80. There is no evidence in any event, to warrant me to find that the Maya of southern Belize as the indigenous inhabitants, ceded their lands or suffered them to be taken as spoils of conquest when the borders of British Honduras were extended south of the Sibun River in 1859, to include what is today Toledo District. There is no evidence even of any consultation with the indigenous Maya, or that they even knew what was happening to their lands. In the dark recesses of their forests they did not, I think it is fair to surmise, know about borders or of the extension of the borders such as they were, southwards of the Sibun River to the Sarstoon River which came to be regarded as vesting legal and proprietary title to their lands in the British Crown (and later the defendants as the Government of Belize, the successor to the Crown), as it is now contended for the defendants.
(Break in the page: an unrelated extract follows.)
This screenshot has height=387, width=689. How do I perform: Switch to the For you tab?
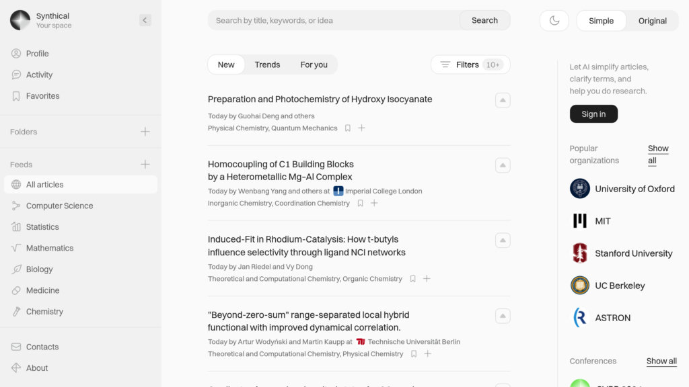[x=314, y=65]
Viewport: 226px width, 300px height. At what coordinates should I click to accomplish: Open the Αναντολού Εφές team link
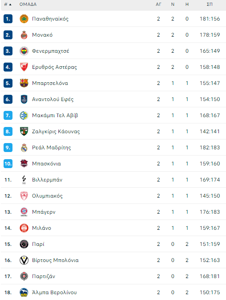point(53,99)
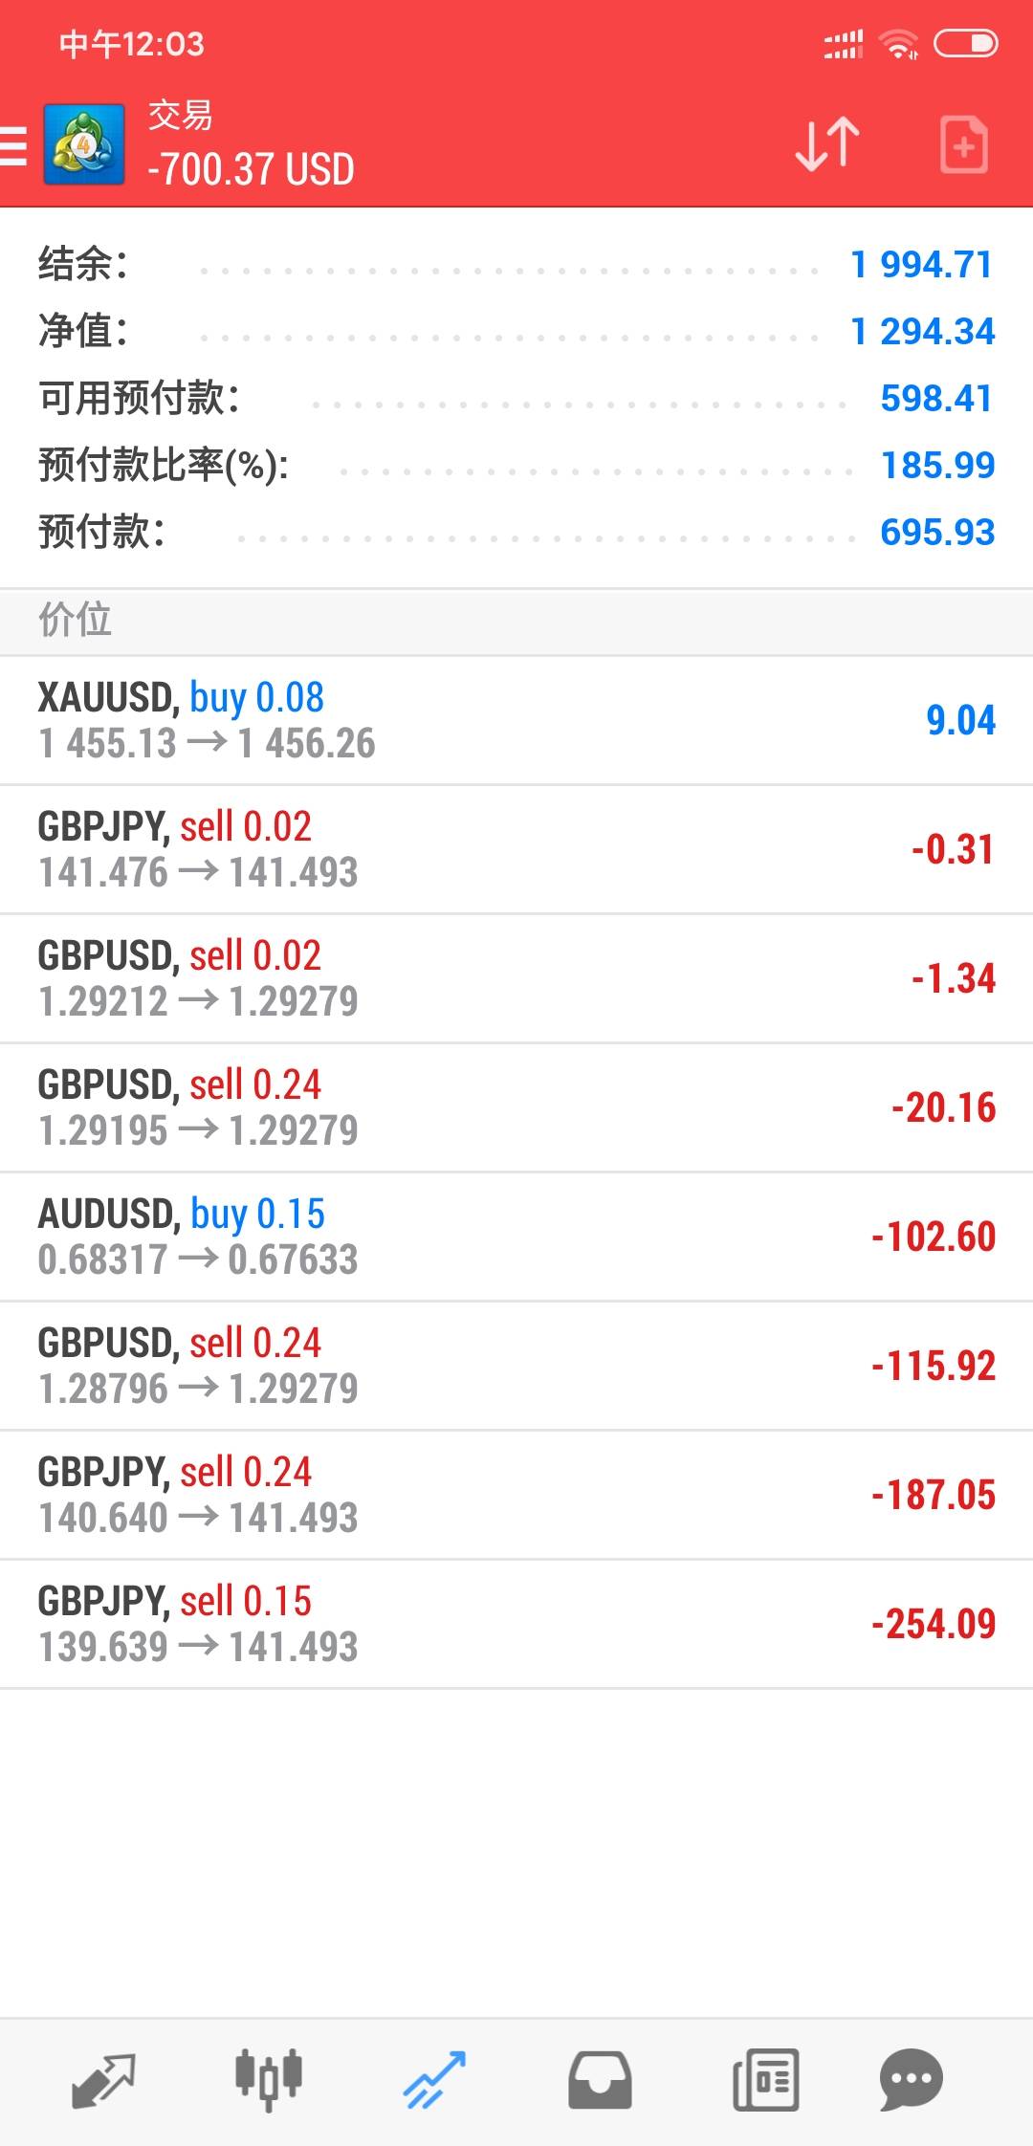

81. Indeed, how could they have? But the defendants did acquire territorial sovereignty over the area. Did this fact, as argued for the defendants, extinguish the pre-existing rights to and interests in the land after the assumption of territorial sovereignty? As I have already said at paragraph 77 above, it is my considered view that it did not, I endorse with respect, the statement of principle on this point by Brennan J. in the High Court of Australia in Mabo and others v Queensland (No. 2) 145 CFR IFC 92/04 where he stated at paragraph 61:

“The preferable rule, supported by the authorities cited (the learned Justice having earlier referred to a number of authorities on this point), is that a mere change in sovereignty does not extinguish native title to land (the term ‘native title’ conveniently describes the interests and rights of indigenous inhabitants in land, whether communal, group or individual, possessed under the traditional laws acknowledged by and the traditional customs observed by the indigenous inhabitants) the preferable rule equates the indigenous inhabitants of a settled colony with the inhabitants of a conquered colony in respect of their rights and interests in land and recognizes in the indigenous inhabitants of a settled colony the rights and interests recognized by the Privy Council in re Southern Rhodesia as surviving to the benefits of the residents of a conquered colony.”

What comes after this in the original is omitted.